Problem statement: When duplicating the records beneath this instruction, omit every picture and keep all else exact.

Records supplied:
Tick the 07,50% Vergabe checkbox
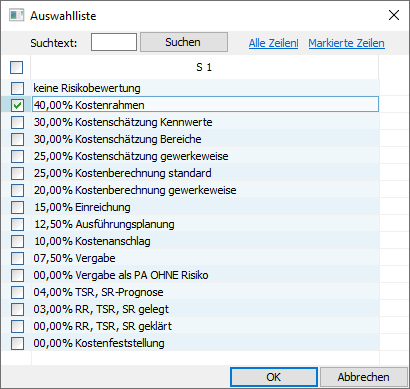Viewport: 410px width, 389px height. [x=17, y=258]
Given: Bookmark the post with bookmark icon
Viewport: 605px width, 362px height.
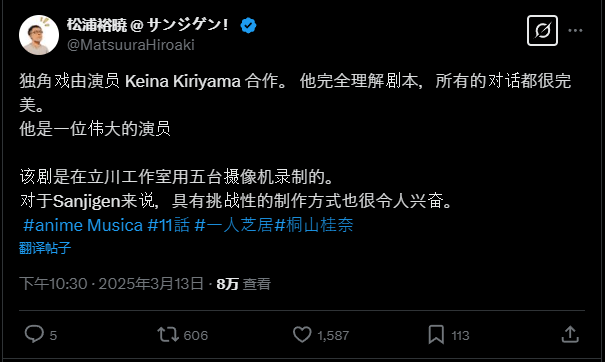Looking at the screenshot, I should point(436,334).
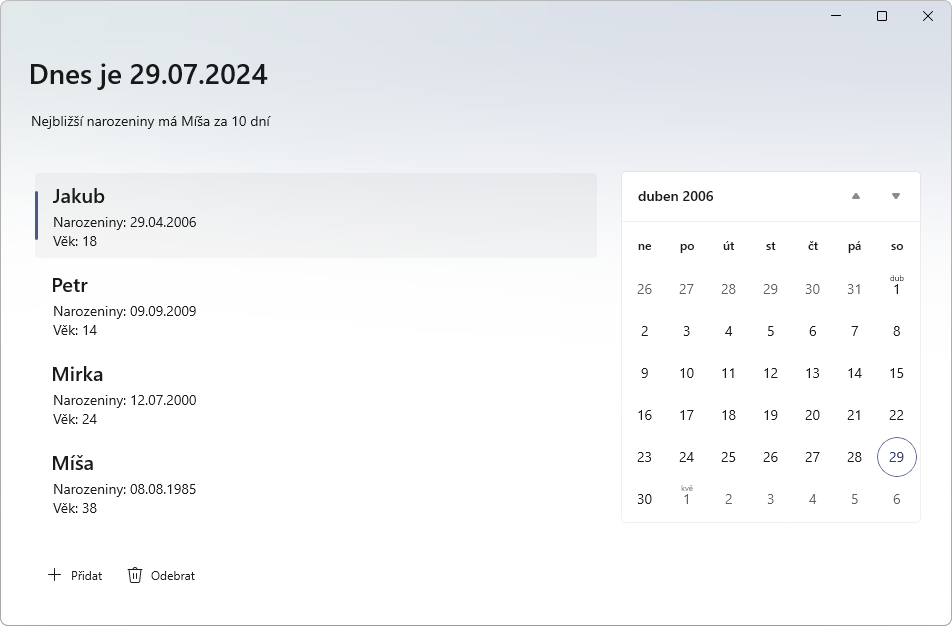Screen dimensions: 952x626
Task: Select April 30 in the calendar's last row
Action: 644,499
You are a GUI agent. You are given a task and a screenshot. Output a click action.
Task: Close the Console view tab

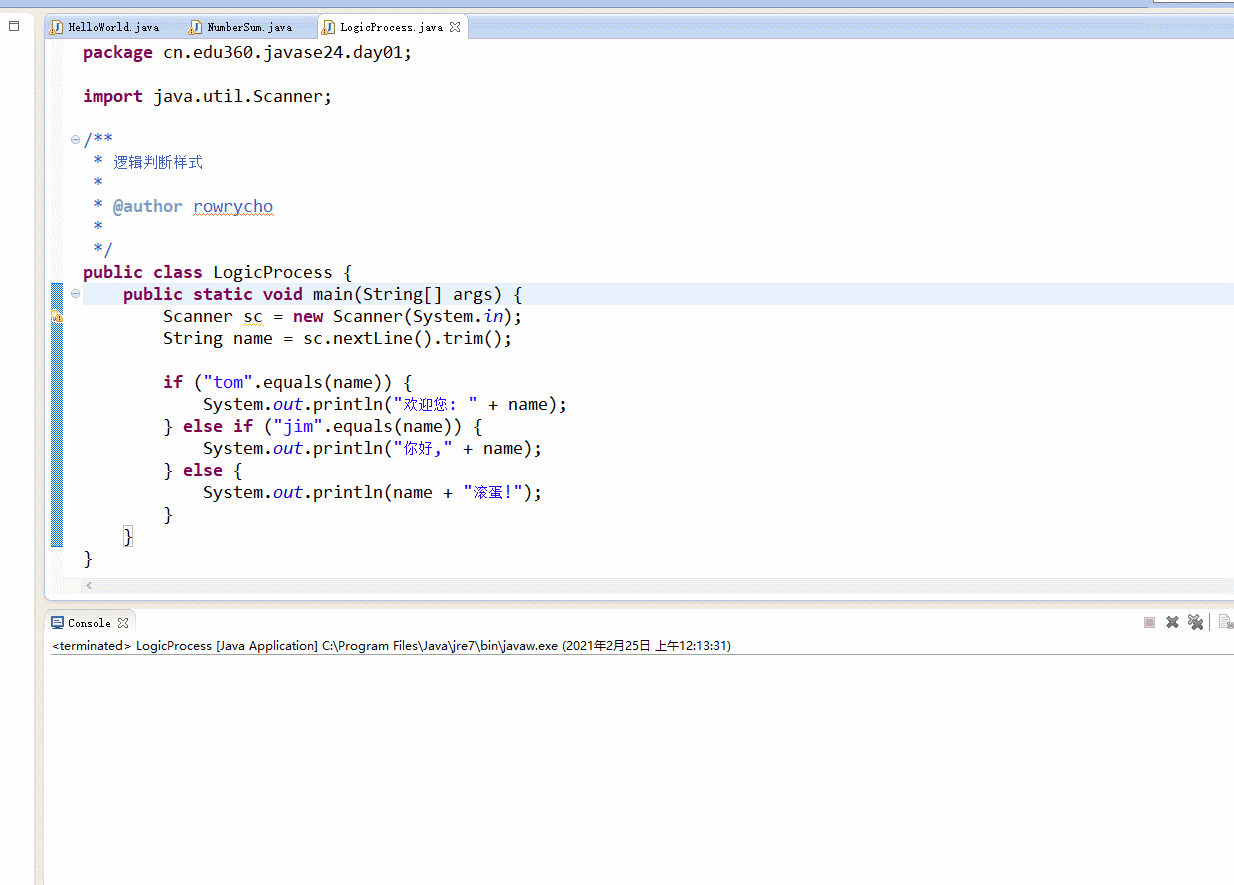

Result of the task:
Tick the 07,50% Vergabe checkbox
Viewport: 410px width, 389px height. [x=17, y=258]
Given: Bookmark the post with bookmark icon
Viewport: 605px width, 362px height.
Looking at the screenshot, I should point(436,334).
Screen dimensions: 952x626
Task: Select April 30 in the calendar's last row
Action: 644,499
You are a GUI agent. You are given a task and a screenshot. Output a click action.
Task: Close the Console view tab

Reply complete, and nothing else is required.